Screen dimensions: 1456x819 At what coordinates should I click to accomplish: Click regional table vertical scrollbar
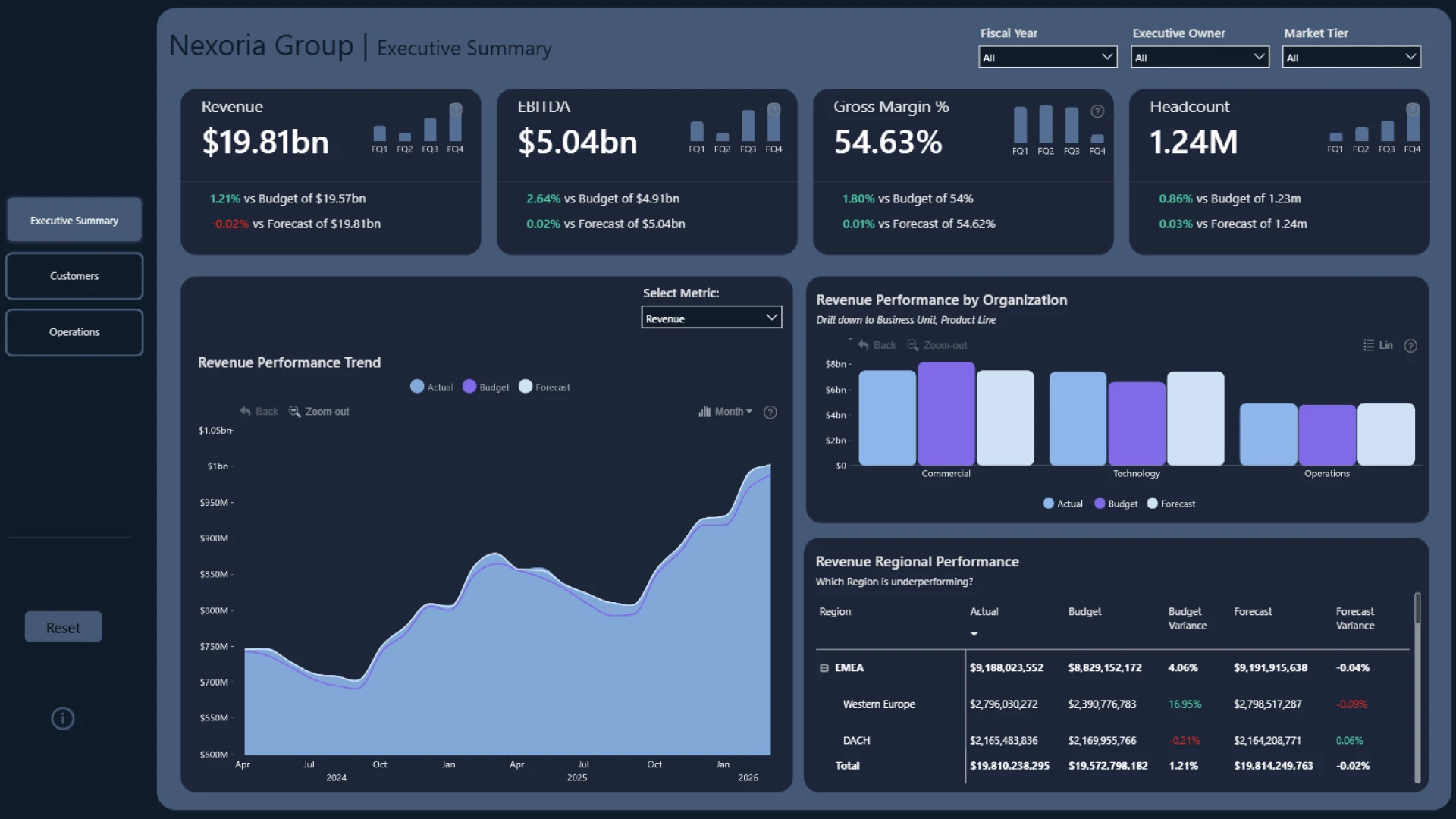pos(1417,610)
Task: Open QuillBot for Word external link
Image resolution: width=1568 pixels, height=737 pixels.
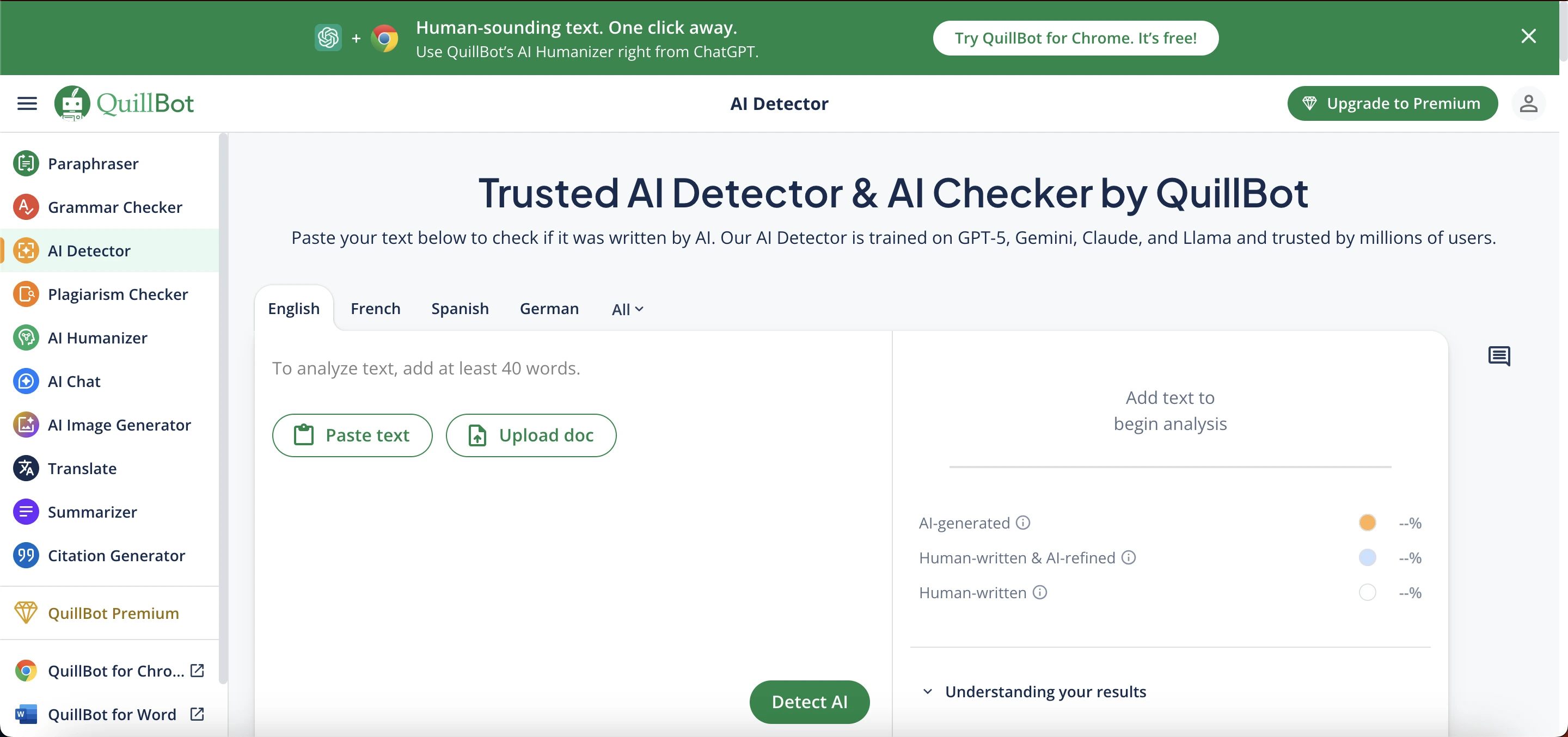Action: tap(197, 714)
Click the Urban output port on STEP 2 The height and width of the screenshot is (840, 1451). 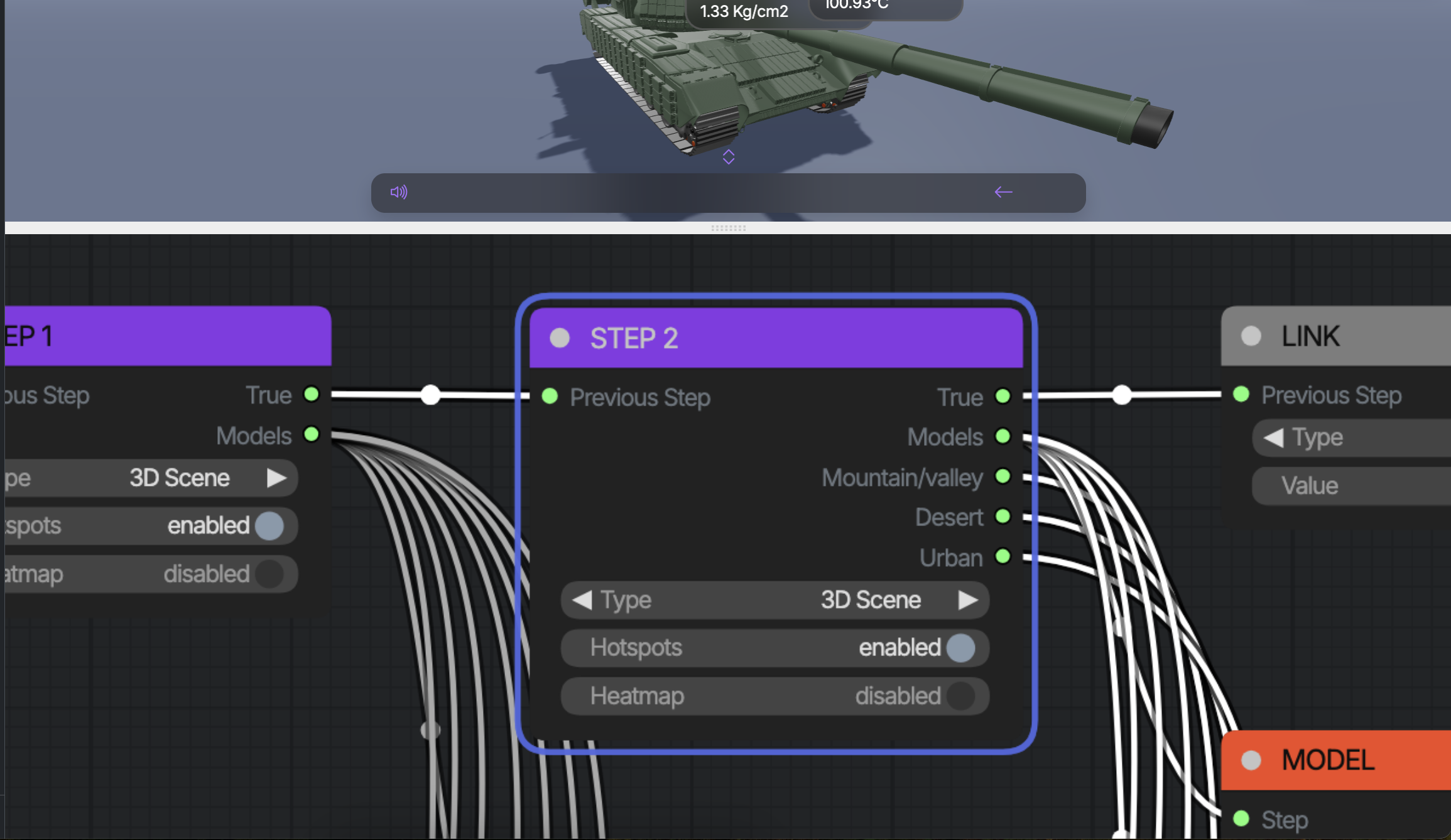click(x=1003, y=557)
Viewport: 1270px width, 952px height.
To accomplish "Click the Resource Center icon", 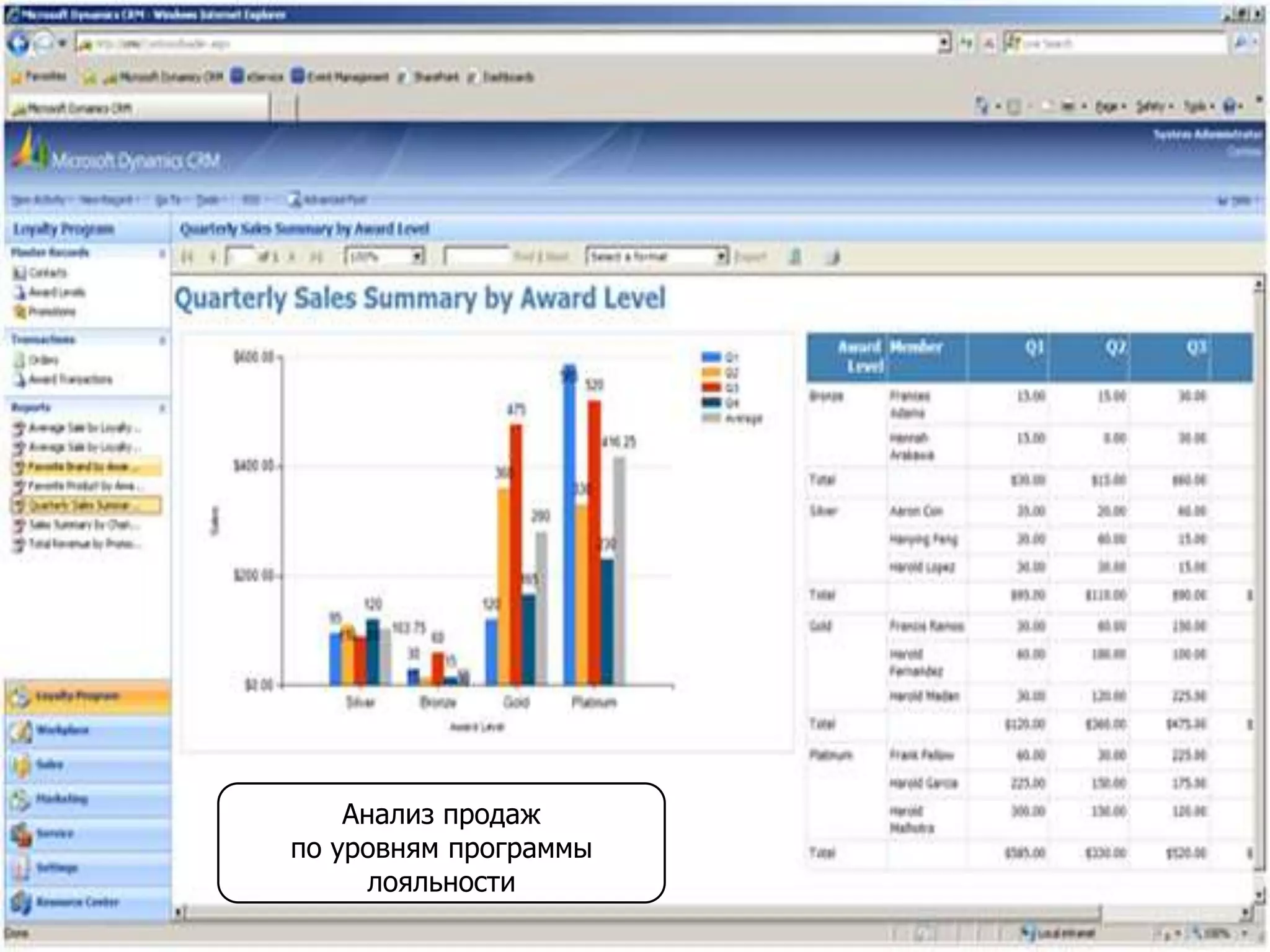I will point(22,902).
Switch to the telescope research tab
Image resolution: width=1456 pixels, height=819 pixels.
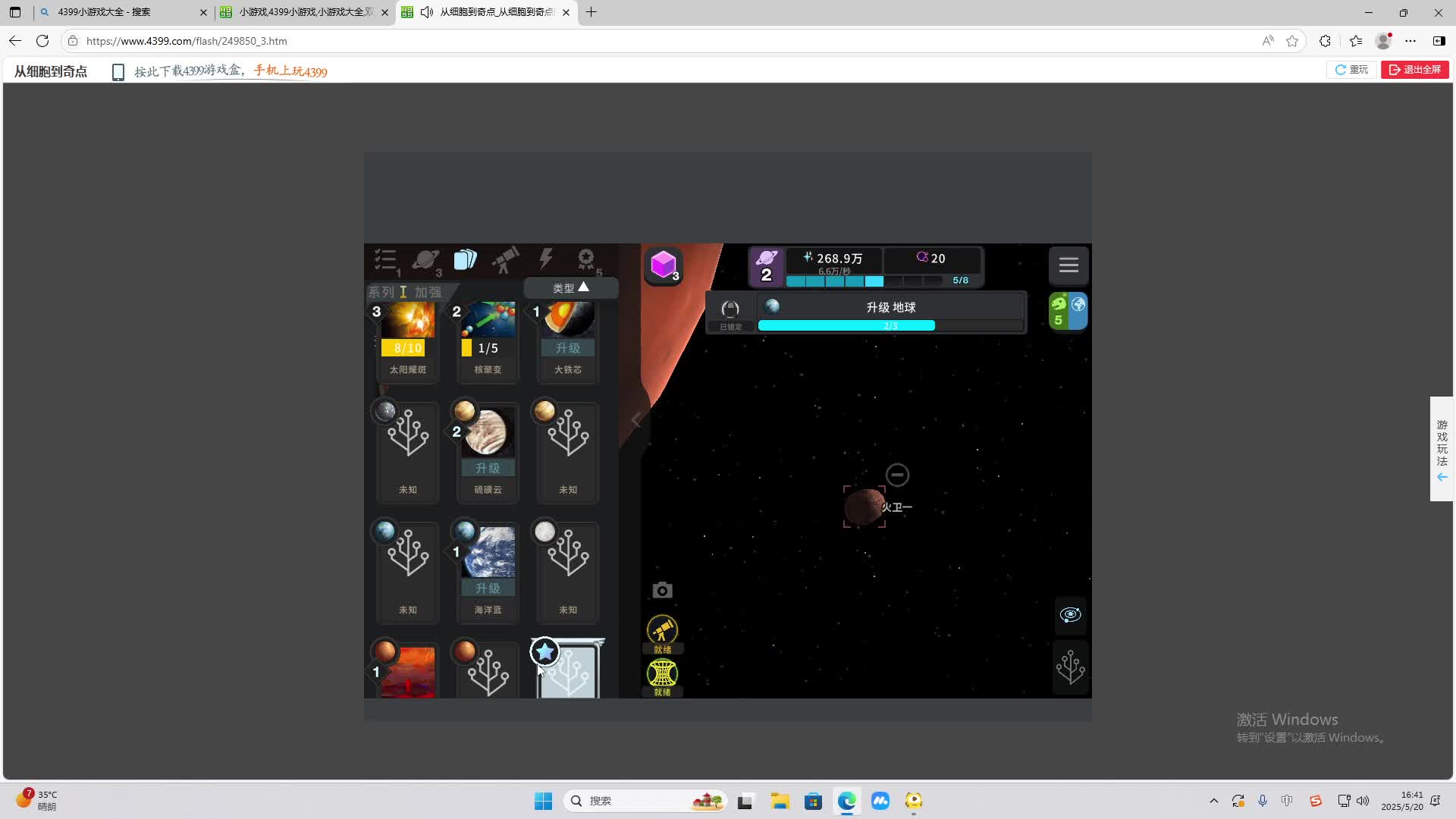505,260
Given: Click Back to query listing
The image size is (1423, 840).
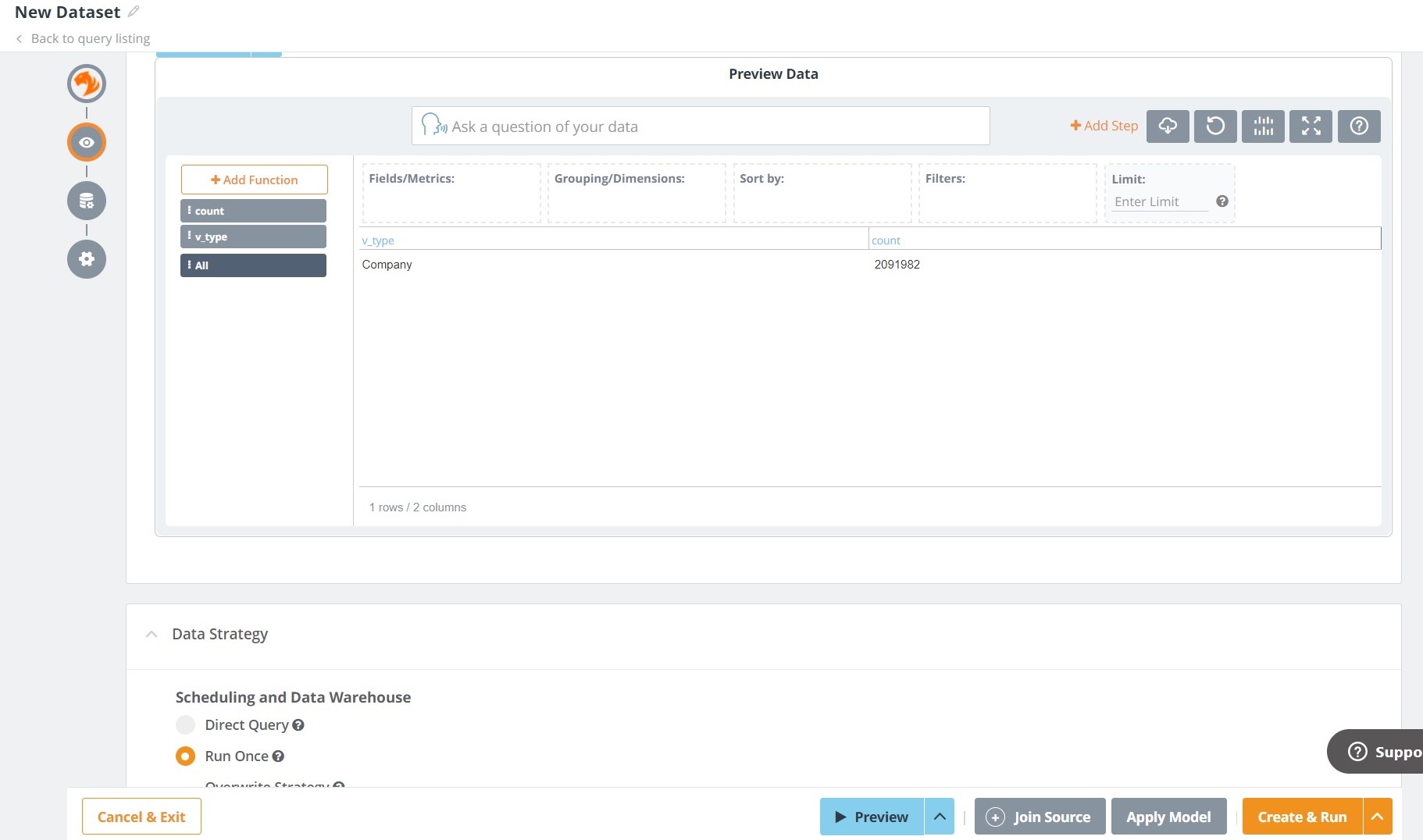Looking at the screenshot, I should pyautogui.click(x=90, y=37).
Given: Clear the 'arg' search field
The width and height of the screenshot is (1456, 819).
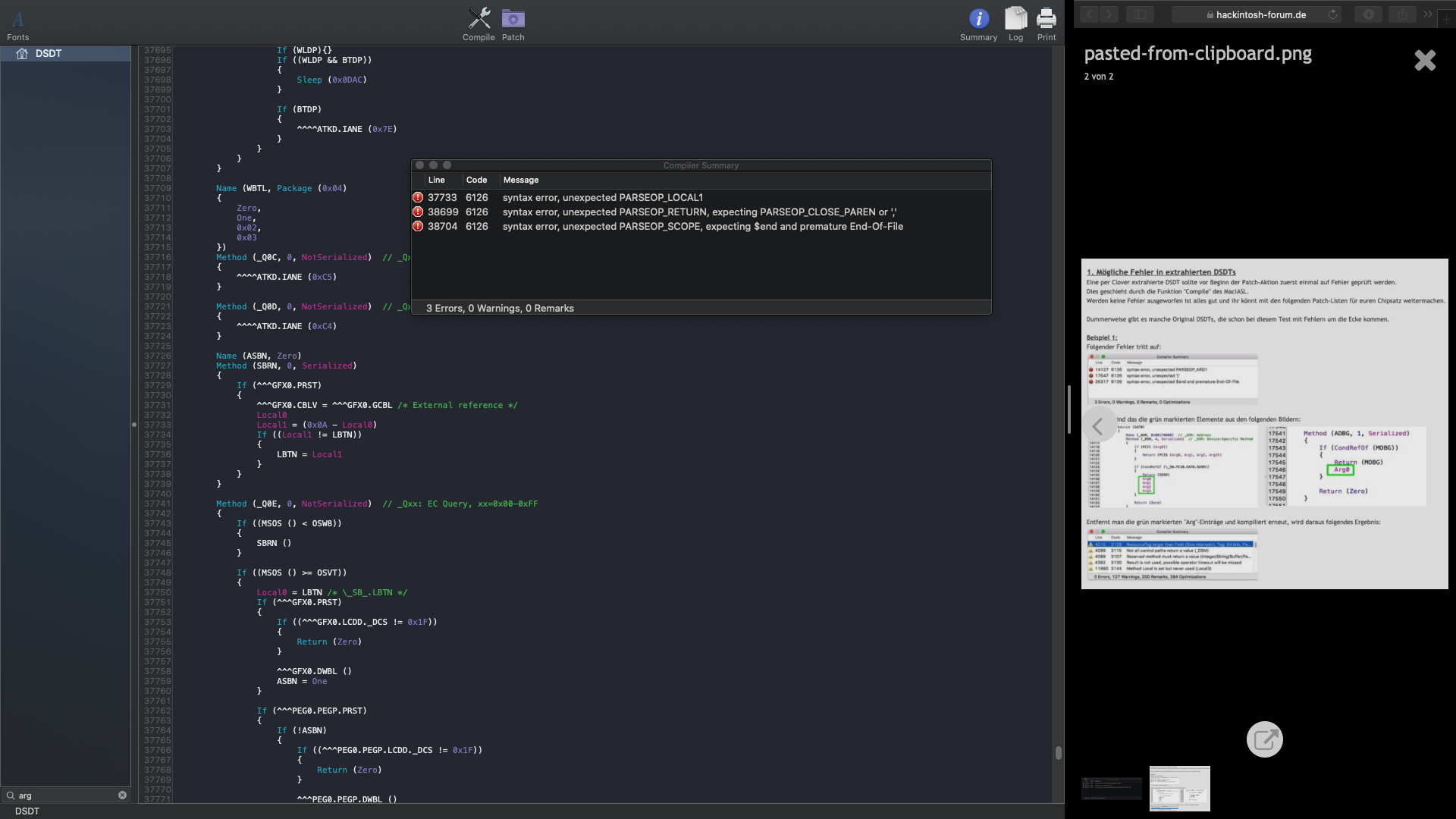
==*==
Exercise goal:
From the material above, copy every line where the word "Given" is found.

Your solution:
Given: Click Back to query listing
Given: Clear the 'arg' search field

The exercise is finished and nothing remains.